The managing director of Good Neighbour MFB, said: “In developed economies, the people are more trust worthy with money, but our people are not. The average Nigerian would want to have loans without having the intentions to pay back. Nigeria is not the first country where micro-financing has been practiced, but the activities of these defaulters are killing the industry. We want government and the CBN to help us implement stringent measures to safe guard our investors’ deposit.” he said.

This was corroborated by Mr. Ezama, managing director of Meridian MFB, who noted that such a trend is on the increase and has altered the intention of the MFBs. “Micro-financing is mass banking and we know that majority of Nigerians can’t access loans from commercial banks. Sometimes, people ask for loan to stock their shops, only to use the money to pay rents or school fees. When it is time to pay back such loan, they would not be able to do so since they didn’t restock their shops.”

Regarding the appointment of Sanusi and his ability to deliver on the review of the micro finance policy and access to increased funds, as canvassed for by the sector, some operators opine that since the CBN governor is from a royal family and has not experienced poverty, he might not be predisposed to handle the sector with the required amount of seriousness it deserves.

But, at a session at the National Assembly prior to his confirmation, Mr. Sanusi allayed this fear when he posited for the inclusion of SMEs and the integration of the rural economy for meaningful and sustainable growth of the economy.
According to Sanusi,

“You create new industries with power; the small-scale industries we are talking about cannot survive without power. All of us grow up in villages where people had grinding machines.

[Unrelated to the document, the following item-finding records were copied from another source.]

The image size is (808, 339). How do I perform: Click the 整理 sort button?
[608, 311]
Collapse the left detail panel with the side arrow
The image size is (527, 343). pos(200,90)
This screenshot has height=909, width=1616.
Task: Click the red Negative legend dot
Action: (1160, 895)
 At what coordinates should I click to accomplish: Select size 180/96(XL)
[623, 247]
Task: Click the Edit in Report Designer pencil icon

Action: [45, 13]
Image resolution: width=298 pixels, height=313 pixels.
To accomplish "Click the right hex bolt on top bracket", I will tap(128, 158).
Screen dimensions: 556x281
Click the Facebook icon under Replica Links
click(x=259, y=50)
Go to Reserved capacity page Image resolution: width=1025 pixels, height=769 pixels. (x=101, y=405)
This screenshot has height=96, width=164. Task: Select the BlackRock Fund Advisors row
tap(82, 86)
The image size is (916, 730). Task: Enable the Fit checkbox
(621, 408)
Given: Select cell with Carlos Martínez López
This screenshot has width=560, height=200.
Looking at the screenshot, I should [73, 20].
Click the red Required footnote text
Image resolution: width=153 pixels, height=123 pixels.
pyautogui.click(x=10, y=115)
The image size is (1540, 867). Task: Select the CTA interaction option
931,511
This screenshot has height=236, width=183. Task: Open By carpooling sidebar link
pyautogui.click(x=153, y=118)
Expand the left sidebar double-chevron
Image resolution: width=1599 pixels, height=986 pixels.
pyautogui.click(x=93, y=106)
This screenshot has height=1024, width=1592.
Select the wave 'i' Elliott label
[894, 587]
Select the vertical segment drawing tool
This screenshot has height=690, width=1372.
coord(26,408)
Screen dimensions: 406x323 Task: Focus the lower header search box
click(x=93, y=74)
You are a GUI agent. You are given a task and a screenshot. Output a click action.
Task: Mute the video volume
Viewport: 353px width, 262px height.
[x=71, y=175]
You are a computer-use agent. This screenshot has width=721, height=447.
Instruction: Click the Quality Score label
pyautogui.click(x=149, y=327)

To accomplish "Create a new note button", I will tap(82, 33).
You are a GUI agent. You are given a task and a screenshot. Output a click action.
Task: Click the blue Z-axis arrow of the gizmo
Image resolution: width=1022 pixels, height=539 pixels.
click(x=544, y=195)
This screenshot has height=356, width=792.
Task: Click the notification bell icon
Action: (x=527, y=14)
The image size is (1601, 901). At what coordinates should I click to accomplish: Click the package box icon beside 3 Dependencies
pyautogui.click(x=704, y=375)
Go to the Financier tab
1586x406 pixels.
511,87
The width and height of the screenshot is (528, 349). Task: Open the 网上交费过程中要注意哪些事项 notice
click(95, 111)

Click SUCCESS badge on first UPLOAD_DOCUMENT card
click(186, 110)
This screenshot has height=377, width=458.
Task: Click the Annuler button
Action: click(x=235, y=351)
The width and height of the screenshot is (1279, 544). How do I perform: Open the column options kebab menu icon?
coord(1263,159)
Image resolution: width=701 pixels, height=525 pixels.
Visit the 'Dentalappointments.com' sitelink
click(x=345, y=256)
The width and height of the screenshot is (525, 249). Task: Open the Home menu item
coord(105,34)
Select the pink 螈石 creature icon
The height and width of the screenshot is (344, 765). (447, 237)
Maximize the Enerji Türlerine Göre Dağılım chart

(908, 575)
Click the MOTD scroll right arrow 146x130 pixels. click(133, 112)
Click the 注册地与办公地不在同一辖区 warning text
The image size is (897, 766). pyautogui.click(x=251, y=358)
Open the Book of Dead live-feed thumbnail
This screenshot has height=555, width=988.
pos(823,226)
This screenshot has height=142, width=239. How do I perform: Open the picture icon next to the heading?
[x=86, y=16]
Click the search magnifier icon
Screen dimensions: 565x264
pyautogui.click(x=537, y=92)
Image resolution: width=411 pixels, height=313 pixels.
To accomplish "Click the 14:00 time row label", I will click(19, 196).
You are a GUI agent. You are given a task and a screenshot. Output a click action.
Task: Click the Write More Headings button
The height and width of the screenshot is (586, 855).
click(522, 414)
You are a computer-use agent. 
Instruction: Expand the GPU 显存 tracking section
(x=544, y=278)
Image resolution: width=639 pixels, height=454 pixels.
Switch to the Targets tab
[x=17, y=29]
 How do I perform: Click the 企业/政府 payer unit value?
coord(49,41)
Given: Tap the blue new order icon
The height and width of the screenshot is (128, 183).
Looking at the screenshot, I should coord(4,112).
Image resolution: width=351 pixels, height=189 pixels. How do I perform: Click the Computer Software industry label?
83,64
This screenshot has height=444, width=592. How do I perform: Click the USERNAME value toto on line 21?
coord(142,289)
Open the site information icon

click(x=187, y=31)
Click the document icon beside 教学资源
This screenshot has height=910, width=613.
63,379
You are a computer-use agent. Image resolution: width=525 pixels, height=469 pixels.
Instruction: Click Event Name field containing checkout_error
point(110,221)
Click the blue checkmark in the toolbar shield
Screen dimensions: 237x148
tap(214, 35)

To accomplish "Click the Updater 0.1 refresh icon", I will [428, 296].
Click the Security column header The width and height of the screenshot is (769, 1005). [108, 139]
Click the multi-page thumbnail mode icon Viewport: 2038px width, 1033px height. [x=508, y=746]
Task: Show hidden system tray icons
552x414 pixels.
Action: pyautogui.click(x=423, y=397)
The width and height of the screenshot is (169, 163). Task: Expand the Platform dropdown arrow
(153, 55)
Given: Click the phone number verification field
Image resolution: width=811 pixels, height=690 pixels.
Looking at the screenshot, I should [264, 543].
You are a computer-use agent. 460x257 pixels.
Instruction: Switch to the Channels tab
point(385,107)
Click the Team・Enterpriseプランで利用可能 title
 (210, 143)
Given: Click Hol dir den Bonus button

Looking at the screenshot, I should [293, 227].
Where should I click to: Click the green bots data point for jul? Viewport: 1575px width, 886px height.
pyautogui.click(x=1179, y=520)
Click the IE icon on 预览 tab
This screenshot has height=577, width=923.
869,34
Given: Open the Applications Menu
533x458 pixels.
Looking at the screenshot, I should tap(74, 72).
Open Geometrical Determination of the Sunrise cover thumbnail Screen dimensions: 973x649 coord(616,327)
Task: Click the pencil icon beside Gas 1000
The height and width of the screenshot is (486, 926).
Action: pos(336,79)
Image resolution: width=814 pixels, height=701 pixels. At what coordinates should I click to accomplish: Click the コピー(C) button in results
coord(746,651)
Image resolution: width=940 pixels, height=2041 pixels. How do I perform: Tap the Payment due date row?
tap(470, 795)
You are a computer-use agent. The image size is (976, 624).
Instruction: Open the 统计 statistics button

In a village where a woman has a deep freezer and by simply selling ice water, she is able to pay electricity bills and feed herself and her family, we are reducing poverty rate. No cottage industry can survive without power.”

The Central Bank of Nigeria, in 2005, designed the Microfinance Policy Regulatory and Supervisory framework, which was launched by the then president, Obasanjo, on December 15, 2005.

The objectives of the microfinance policy are to make financial services accessible to the 65 per cent of productive Nigerian population, which otherwise would have had little or no access to financial services and empower them to contribute to rural transformation; promote linkage platforms among universal/development banks, specialized institutions and microfinance banks; promote linkage programmes between universal/development banks, specialized institutions and micro-finance banks; enhance service delivery by micro-finance institutions to micro, small and medium scale entrepreneurs; and promote synergy and mainstream the informal sub-sector into the national financial system.

The policy targets are to, among others, cover the majority of the poor but economically active population by year 2020, thereby reducing unemployment and poverty; increase the share of micro credit as percentage of total credit to the economy from 0.9 per cent in 2005 to, at least, 20 per cent in 2020, and the share of micro credit as percentage of GDP from 0.2 per cent in 2005 to, at least, 5 per cent in 2020; enhance women’s access to financial services by 5 per cent annually; and promote the participation of, at least, two-thirds of state and local government in micro credit by 2015.

How well these above set target is met by the MFBs by 2020, according to analysts, will depend on regular review and improvement of the policy, access to funds by the MFBs and increased supervision of the sector in the years leading to 2020, particularly the actions and inaction of Sanusi’s 5 years tenure.